Anjayy up juga nih tulisan setelah hampir setahun mendekam di 'draf'. Sore ini akhirnya selesai dan posted.

Btw, sunset-nya Jogja kenapa sering memikat ya?

9 komentar:

  1. Enggak cuma Jogja kok. Di Makassar juga begitu, di Pangandaran juga begitu. Di Jakarta juga kadang bagus. Malah menurut gue yang datangnya sesekali itu malah lebih prestisius dan layak banget buat ditunggu. Ini gue ngomong apa sih. Kayaknya gue butuh gorengan deh.

    BalasHapus
    Balasan
    1. coba cerita sini dulu deh, man

      Hapus
    2. Itu ilustrasinya aja sih gambar pantai di Jogja, hehe.

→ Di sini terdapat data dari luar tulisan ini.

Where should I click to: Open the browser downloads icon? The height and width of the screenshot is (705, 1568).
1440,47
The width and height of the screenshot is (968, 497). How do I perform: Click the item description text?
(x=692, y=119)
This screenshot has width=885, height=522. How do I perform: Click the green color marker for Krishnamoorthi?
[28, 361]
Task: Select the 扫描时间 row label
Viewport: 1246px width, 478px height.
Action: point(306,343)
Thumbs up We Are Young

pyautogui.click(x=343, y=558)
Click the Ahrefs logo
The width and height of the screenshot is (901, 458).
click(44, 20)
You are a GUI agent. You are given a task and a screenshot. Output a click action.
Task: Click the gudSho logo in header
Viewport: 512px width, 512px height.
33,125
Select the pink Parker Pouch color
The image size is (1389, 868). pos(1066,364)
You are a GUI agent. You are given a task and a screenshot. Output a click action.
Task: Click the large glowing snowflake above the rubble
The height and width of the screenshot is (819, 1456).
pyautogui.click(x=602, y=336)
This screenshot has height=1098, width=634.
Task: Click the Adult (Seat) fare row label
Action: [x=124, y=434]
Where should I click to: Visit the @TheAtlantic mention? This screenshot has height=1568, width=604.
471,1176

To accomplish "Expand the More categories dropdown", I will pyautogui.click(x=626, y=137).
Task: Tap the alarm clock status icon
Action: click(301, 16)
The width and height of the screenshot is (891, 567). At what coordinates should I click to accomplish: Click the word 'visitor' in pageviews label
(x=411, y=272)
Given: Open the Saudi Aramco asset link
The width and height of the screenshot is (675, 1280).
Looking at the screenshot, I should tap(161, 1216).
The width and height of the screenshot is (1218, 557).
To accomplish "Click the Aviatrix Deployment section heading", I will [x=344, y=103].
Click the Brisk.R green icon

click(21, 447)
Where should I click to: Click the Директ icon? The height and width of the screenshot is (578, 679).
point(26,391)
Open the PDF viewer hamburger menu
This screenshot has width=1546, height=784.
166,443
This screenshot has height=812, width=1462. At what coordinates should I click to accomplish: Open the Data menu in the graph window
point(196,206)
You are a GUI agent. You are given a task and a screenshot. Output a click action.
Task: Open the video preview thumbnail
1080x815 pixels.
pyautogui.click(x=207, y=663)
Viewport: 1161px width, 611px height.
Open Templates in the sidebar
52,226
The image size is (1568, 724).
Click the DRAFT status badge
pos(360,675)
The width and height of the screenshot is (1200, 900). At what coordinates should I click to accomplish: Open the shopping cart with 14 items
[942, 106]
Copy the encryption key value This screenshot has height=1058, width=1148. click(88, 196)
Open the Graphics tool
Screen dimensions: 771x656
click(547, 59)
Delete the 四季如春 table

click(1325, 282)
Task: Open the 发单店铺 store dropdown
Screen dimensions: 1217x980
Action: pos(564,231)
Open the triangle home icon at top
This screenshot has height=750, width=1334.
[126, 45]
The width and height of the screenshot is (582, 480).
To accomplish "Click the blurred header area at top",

      Bener juga sih Fir. Gih, beli gorengan dulu. Tahu isi kayaknya enak.

      Hapus
    3. Ahmad Fauzi: Tolong dihibur Pak.

      Hapus
    4. Gue kemarin beli gorengan 10 ribu. Pas mau makan, ponakan gue tiga orang datang. Akhirnya gue gak kebagian dong. Nah, itu cerita gue, Ji, Rih.

      Hapus
  2. gue masih suka iri dengan orang-orang yang bisa melihat pemandangan indah seperti ini yang bisa didatangi hanya dengan naik sepeda. ditambah sambil makan gorengan, nikmat aja gitu.

    ini lah alasan gue suka pulang kampung, karena bisa melihat pemandangan indah ini. karena di kota, hanya disajikan gedung-gedung pencakar langit, serta ibu-ibu pengendara motor sang penguasa jalan.

    BalasHapus
    Balasan
    1. Karena di kota, kita dituntut cuma buat kerja dan kerja. Piknik? Mana bisa~

      Hapus
  3. Senja terbaik yang pernah gue potret maupun rekam kira-kira 4-5 tahun lalu. Setelahnya, enggak tahu kenapa senja berubah jadi omong kosong. Entah muak mendengarnya dalam lagu atau membacanya dalam puisi.

    Pengin sih melihat lagi kecantikannya yang cuma sebentar itu. Barangkali cara pandang gue kembali bergeser. Masalahnya, gue sendiri juga udah lupa kapan terakhir kali melihat senja pada tahun ini, tapi kalau matahari terbit cukup sering. Itu juga lumayan indahnya, cuma ya akhir-akhir ini malah enggak muncul karena mulai musim hujan.